En medio de las luchas entre facciones, el Estado Islámico logró controlar importantes regiones del país y sigue atrincherado en ellas. En enero, la fuerza aérea estadounidense bombardeó un campo de entrenamiento del EI y causó más de 80 muertes. En los meses siguientes, los militantes del EI y su filial en Irak se reagruparon y lanzaron golpes contra la coalición gobernante en Libia.
Según los países vecinos, Libia está descendiendo al caos y su fragmentación parece imparable ante la multiplicación de grupos que se apoderan de los jirones de territorio resultantes de la lucha armada. Los expertos calculan que el número de combatientes del EI asciende a 5.000 en todo el país.
El temor de Estados Unidos y sus aliados europeos es que la lucha en Libia se desborde a Egipto y otros países vecinos.
Pero el combate contra el EI se dificulta por la confusión creada entre los grupos en conflicto. El caos que se apodera de Libia es visible en las dificultades para distinguir entre luchadores leales al Gobierno y guerrilleros de todo signo que alimentan la yihad.

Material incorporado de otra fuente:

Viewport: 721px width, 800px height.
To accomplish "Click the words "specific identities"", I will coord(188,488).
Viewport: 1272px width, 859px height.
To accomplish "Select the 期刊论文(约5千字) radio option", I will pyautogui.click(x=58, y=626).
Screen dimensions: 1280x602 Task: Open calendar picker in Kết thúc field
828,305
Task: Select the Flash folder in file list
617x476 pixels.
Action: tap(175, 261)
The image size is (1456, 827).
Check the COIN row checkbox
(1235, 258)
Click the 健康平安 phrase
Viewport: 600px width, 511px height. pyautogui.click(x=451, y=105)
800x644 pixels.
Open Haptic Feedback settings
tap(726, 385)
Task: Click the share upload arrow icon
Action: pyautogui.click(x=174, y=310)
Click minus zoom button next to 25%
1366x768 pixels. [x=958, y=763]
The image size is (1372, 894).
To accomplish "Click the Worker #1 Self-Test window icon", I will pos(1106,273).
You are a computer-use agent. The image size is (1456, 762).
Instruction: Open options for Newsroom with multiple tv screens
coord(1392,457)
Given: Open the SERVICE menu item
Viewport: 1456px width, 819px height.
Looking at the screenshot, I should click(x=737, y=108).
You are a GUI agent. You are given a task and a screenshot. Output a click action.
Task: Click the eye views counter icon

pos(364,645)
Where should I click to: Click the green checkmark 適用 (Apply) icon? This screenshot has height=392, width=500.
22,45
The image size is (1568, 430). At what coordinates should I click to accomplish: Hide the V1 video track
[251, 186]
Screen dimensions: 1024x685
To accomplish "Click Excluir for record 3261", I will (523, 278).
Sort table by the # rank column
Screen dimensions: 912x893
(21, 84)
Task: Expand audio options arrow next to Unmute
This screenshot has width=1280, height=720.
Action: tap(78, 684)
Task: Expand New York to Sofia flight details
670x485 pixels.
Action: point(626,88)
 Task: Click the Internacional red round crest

El futuro de sistemas pluralistas en esas atormentadas regiones de África pareció halagüeño durante un breve periodo histórico, pero el fin de las viejas dictaduras no abrió las puertas a la democracia y en muy pocos países se conservan las esperanzas. En este desenlace hay una lección para las potencias occidentales sobre los límites de sus capacidades para efectuar cambios.